If the question is “are patients clearly safer in U.S. hospitals today than they were 15 years ago?”, “the unfortunate answer is no,” said Dr. Ashish Jha, a Harvard School of Public Health professor whose research focuses on improving quality and reducing costs. “We have not moved the needle in any demonstrable way overall,” he said. “No one is getting it right consistently.”
Subcommittee chairman Sen. Bernie Sanders convened the panel to bring awareness to what some say is now the third leading cause of death in the U.S. after heart disease and cancer. He noted a study in the Journal of Patient Safety, which estimated that the number of premature deaths associated with preventable harm to patients may be closer to 400,000 a year, more than four times higher than the 1999 IOM report (PDF), which estimated as many as 98,000.

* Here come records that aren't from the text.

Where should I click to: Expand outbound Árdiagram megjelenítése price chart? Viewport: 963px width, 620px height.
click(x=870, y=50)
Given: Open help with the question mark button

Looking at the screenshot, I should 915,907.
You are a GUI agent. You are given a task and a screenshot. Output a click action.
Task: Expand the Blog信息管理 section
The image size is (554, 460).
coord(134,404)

The author of the recent report, John James, founder of the Houston-based advocacy organization Patient Safety America, was among the presenters. Other speakers included Dr. Tejal Gandhi, president of the National Patient Safety Foundation; Dr. Peter Pronovost, director of the Armstrong Institute for Patient Safety and Quality at Johns Hopkins Medicine; Lisa McGiffert, director of the Safe Patient Project at the Consumers Union; and Joanne Disch, a professor at the University of Minnesota School of Nursing.

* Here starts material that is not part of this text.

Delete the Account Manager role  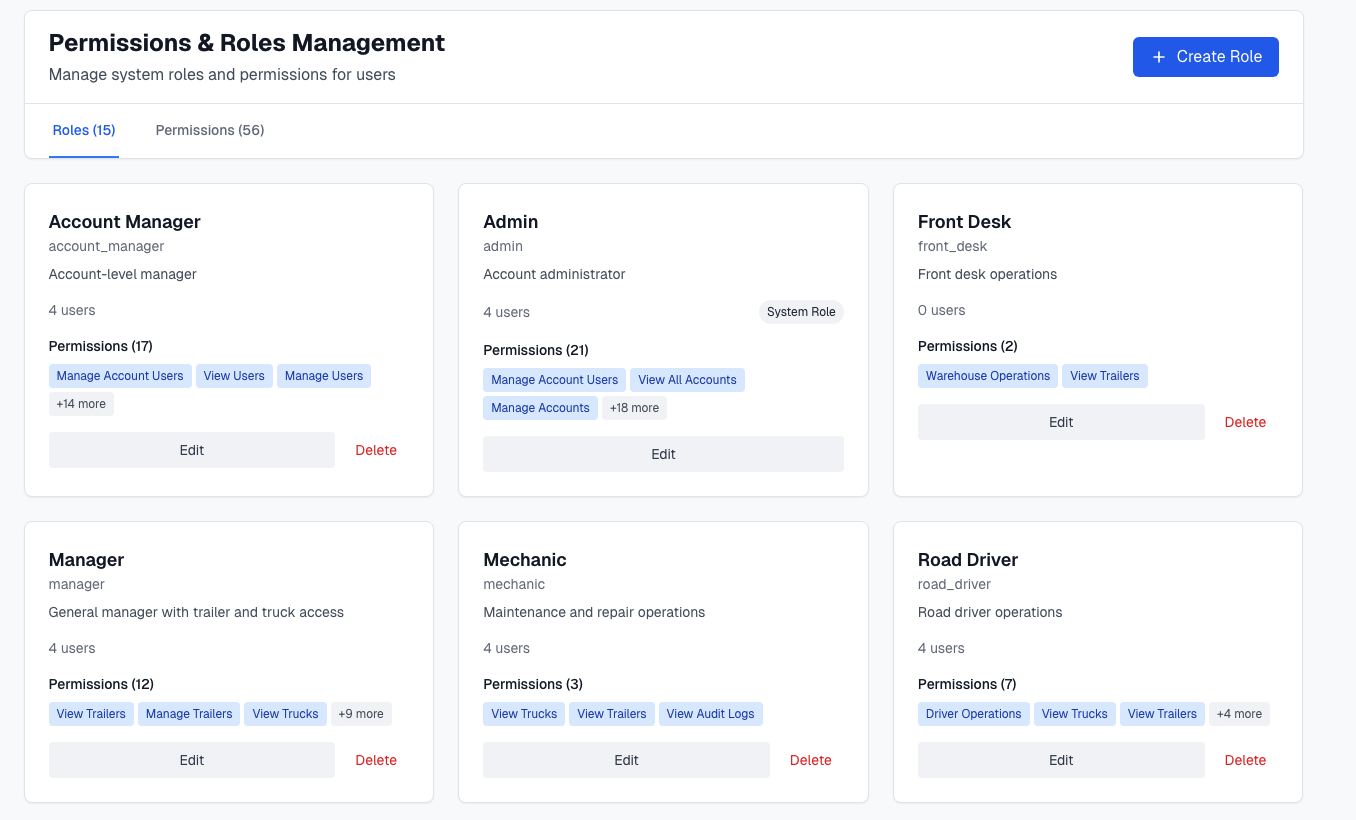[375, 449]
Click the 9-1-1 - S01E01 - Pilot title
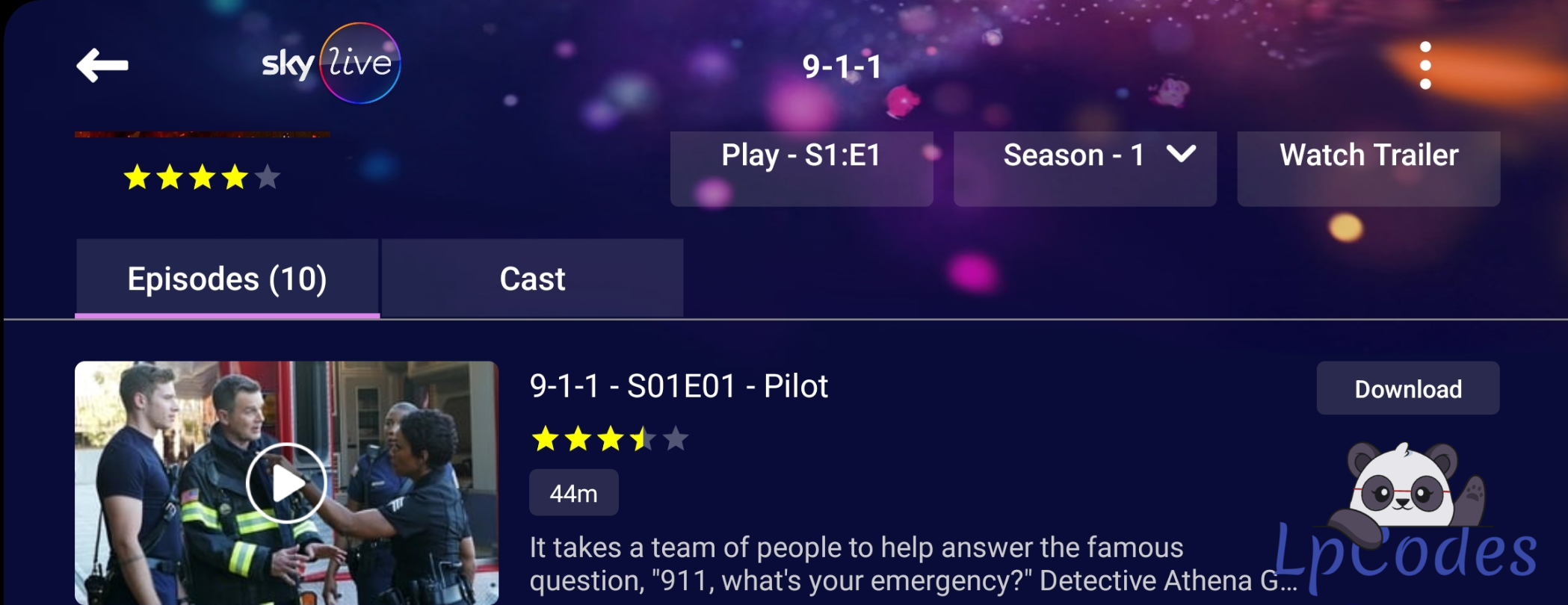1568x605 pixels. point(679,386)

Sanders—who at one point alluded to the current system in hospitals as dysfunctional, profit oriented and not patient centered—asked what is needed to encourage change.
Patient-safety experts emphasized the need for reliable data, metrics and monitoring systems that can consistently provide accurate comparisons on outcomes; for accountability and incentives that are aligned to encourage a focus on safety; and the need for federal legislation through the health equivalent of the Federal Aviation Administration or National Transportation Safety Board. They also stressed fundamental system redesigns that make safety a part of the culture of the institution, among other needs.